About this exercise – Only the lines from the line containing "Click the blue patient information icon" to the end of the records, both included, belong in the answer, copied exactly.

= = =

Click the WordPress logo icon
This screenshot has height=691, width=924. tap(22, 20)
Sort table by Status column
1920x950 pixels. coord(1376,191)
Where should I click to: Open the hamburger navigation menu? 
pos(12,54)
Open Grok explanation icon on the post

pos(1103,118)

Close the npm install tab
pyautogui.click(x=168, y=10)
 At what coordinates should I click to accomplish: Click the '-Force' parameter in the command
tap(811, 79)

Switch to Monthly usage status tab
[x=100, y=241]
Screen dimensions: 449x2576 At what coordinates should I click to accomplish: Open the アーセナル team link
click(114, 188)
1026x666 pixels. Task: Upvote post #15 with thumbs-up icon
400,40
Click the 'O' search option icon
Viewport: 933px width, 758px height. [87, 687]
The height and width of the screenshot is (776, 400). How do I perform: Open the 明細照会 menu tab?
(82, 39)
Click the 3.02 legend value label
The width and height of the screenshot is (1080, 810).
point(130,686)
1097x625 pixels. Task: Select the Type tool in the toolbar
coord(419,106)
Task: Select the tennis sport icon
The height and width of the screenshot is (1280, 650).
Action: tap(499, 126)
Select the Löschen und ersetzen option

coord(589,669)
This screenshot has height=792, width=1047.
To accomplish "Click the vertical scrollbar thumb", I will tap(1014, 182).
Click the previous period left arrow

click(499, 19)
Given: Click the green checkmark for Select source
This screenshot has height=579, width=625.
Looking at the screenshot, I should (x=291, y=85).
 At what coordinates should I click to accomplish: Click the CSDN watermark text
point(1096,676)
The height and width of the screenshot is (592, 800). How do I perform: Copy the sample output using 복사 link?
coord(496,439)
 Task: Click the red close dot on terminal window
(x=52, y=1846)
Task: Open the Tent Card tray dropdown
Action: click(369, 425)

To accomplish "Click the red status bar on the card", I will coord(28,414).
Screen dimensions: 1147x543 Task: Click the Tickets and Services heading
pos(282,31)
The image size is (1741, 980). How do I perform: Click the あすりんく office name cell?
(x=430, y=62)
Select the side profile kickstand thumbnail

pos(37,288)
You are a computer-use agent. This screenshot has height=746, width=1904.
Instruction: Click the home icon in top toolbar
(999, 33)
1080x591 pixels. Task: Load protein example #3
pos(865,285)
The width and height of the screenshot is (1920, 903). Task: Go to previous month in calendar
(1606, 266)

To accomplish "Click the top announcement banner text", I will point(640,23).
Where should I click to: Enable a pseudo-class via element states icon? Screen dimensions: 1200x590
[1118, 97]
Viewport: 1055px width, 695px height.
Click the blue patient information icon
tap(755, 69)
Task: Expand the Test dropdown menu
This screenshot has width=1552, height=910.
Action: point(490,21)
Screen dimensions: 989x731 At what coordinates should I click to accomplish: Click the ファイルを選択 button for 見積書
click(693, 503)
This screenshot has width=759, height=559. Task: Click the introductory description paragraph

= = =

Exercise output –
Click the blue patient information icon
tap(755, 69)
Task: Expand the Test dropdown menu
This screenshot has width=1552, height=910.
Action: point(490,21)
Screen dimensions: 989x731 At what coordinates should I click to accomplish: Click the ファイルを選択 button for 見積書
click(693, 503)
This screenshot has width=759, height=559. Task: Click the introductory description paragraph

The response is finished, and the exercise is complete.